Real change is on the way. During the suspension, administrators, Greek organization leaders and alumni met in search of ways to curb the bad behavior. Frat life needs to evolve out of the 1950s — or die.
Rosenberg’s first solid act: banning alcohol from all fraternity and sorority events for the rest of the semester. Good move. Keeping liquor away from a campus is going to be really, really hard. But alcohol is too often the common denominator when a frat tragedy occurs, so Rosenberg’s edict wisely goes right to the source.
Two troubled fraternities have been suspended for two years.
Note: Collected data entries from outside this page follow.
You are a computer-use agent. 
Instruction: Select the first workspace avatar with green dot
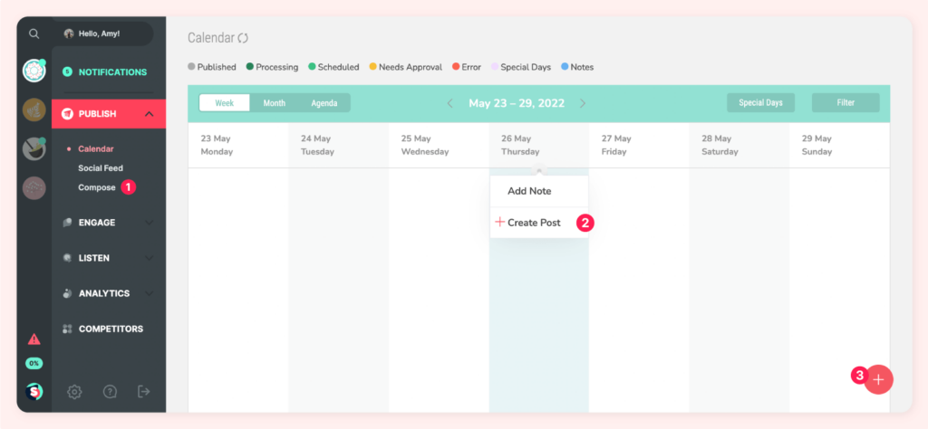tap(34, 71)
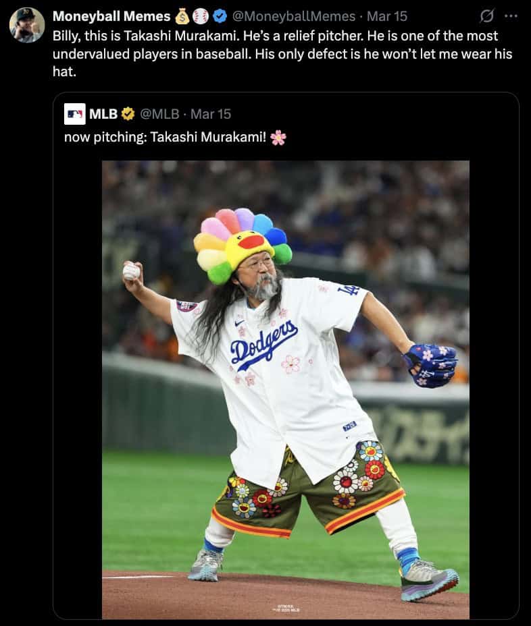Click the Mar 15 timestamp of main tweet

click(386, 16)
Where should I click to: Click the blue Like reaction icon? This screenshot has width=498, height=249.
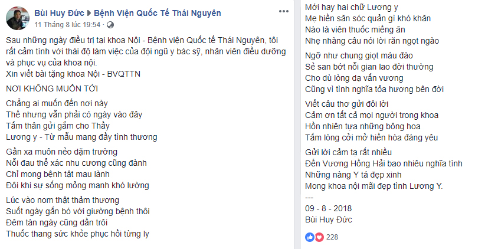pos(310,237)
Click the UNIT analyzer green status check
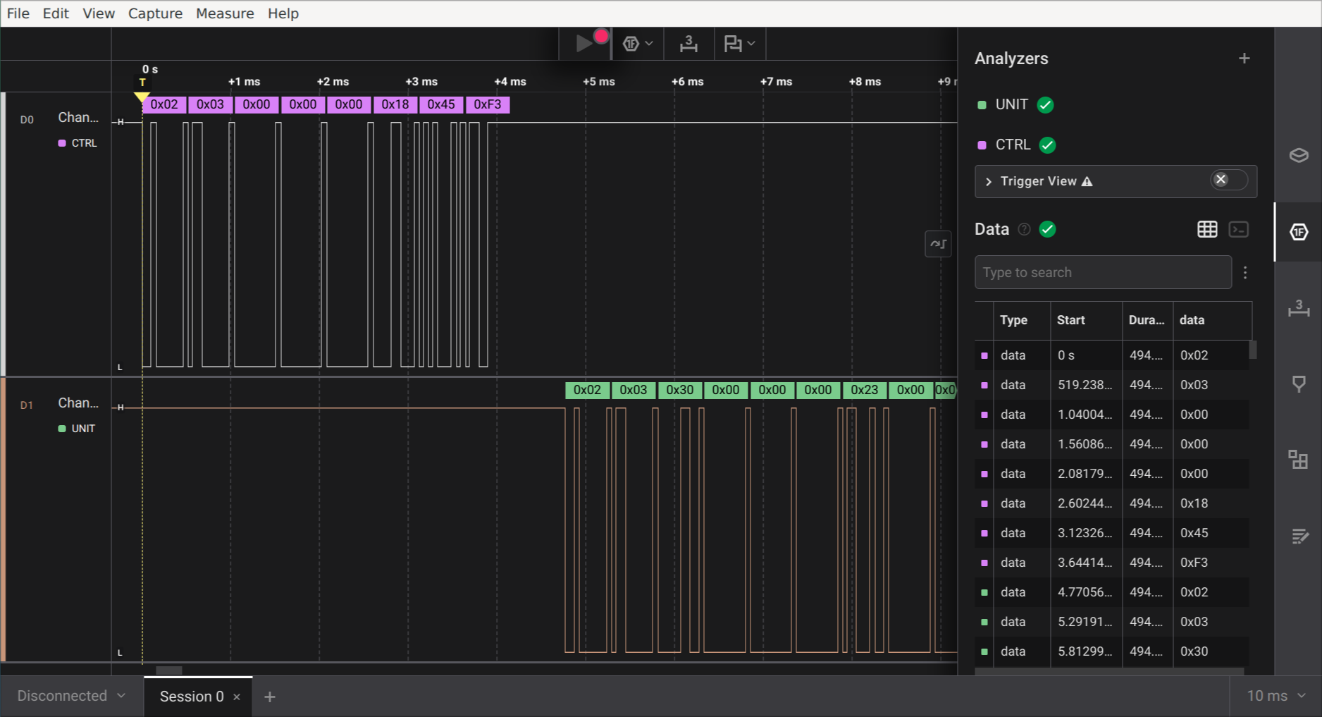The height and width of the screenshot is (717, 1322). point(1045,105)
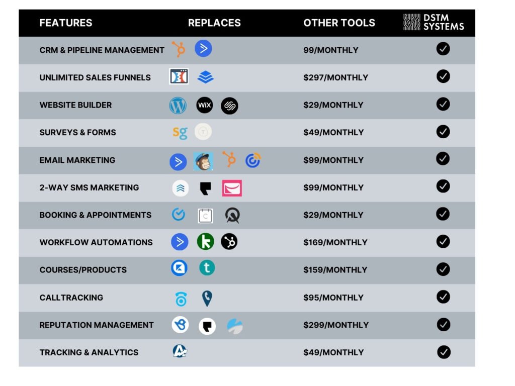515x386 pixels.
Task: Click the HubSpot icon in CRM row
Action: tap(178, 49)
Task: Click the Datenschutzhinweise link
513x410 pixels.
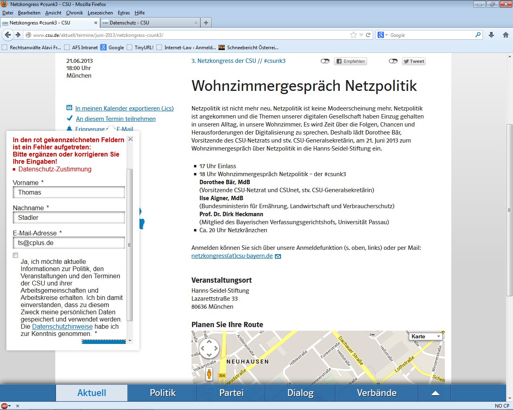Action: [x=62, y=326]
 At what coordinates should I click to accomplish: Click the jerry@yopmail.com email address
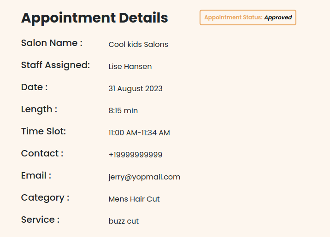(x=144, y=177)

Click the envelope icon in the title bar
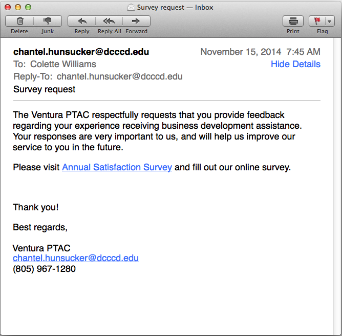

A third, Pi Kappa Phi, was suspended for an as-yet-undetermined amount of time.
“The fate of Greek life has been hanging by a thread, and this pause gave us the opportunity to recommit to our values and end the age of permissiveness and ambiguity that has hung over our Greek organizations for far too long,” Rosenberg said. Those aren’t the words of a scold, or a prude. Rather, they represent the responsibility campuses have not to be parties to illegal or dangerous behavior.
The days of looking the other way in response to bad behavior in Greek life should be over. And like FIU, universities are getting more aggressive as the death count grows.
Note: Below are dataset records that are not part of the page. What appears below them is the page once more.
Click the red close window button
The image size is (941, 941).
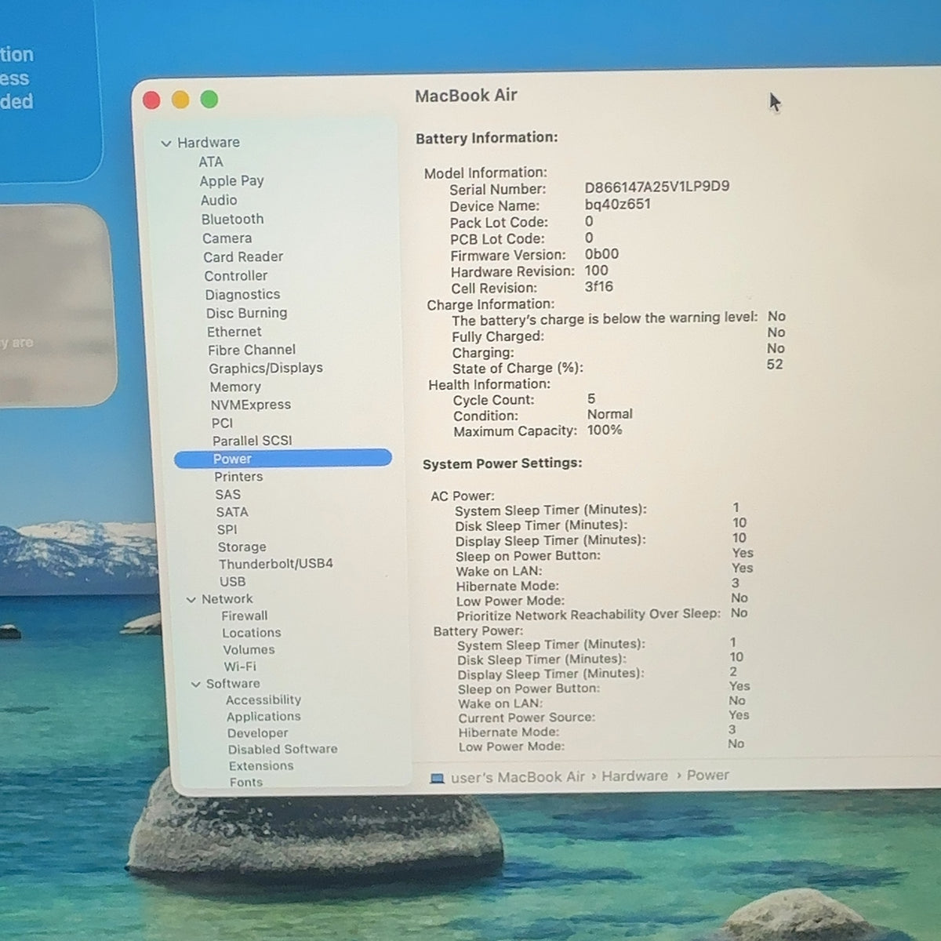click(x=151, y=100)
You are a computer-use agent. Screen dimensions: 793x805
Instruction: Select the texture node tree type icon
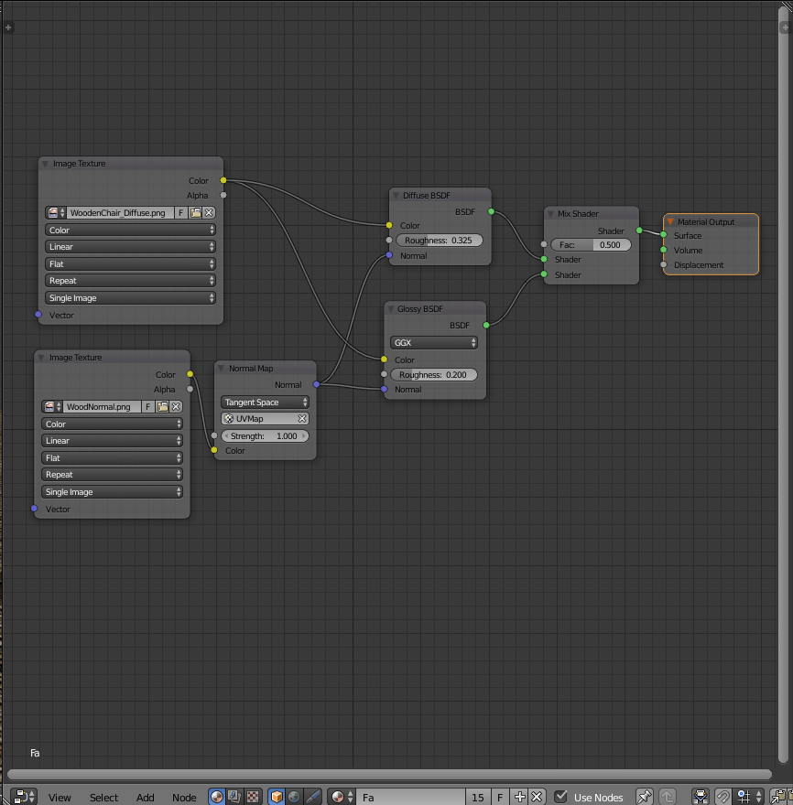pyautogui.click(x=253, y=797)
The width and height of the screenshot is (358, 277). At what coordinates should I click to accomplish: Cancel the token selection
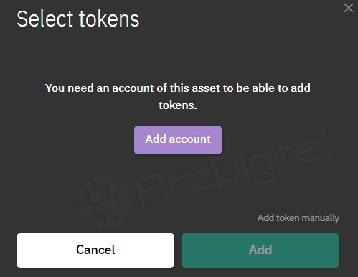(95, 250)
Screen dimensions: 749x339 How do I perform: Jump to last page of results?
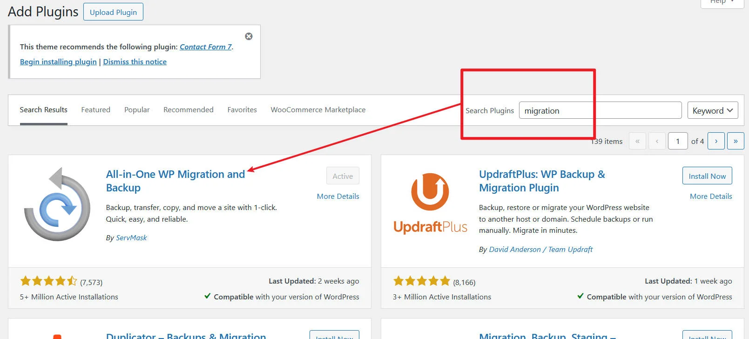[x=736, y=141]
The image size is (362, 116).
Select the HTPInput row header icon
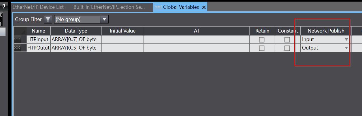click(x=17, y=40)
November saw the shocking death of a pledge to the Pi Kappa Phi chapter at Florida State University. Andrew Coffey, 20, a graduate of Pompano Beach High School, was found dead. FSU said, Enough, and suspended Greek life.
In 2011, FAMU was hit with the hazing death — beating death, really — of a marching band newbie. Offenders received prison time, and deservedly so.
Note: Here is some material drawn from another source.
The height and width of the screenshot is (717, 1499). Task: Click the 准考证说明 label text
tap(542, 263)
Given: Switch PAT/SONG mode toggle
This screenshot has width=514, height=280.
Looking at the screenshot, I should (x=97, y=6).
At the University of Miami, the future of fraternities and their oversight are also being debated.
There, hazing is strictly prohibited, according to the dean of students, but a Miami Hurricane student newspaper editorial recently said the practice “is common knowledge among students and needs to be discussed.” The university has hosted workshops and town hall meetings on the issue. That’s the correct course.
Done right, frat life is a rewarding and life-long bonding experience for students. But they are becoming an anachronism in a #MeToo world.
Rosenberg is on the right track in his efforts to rein in fraternities.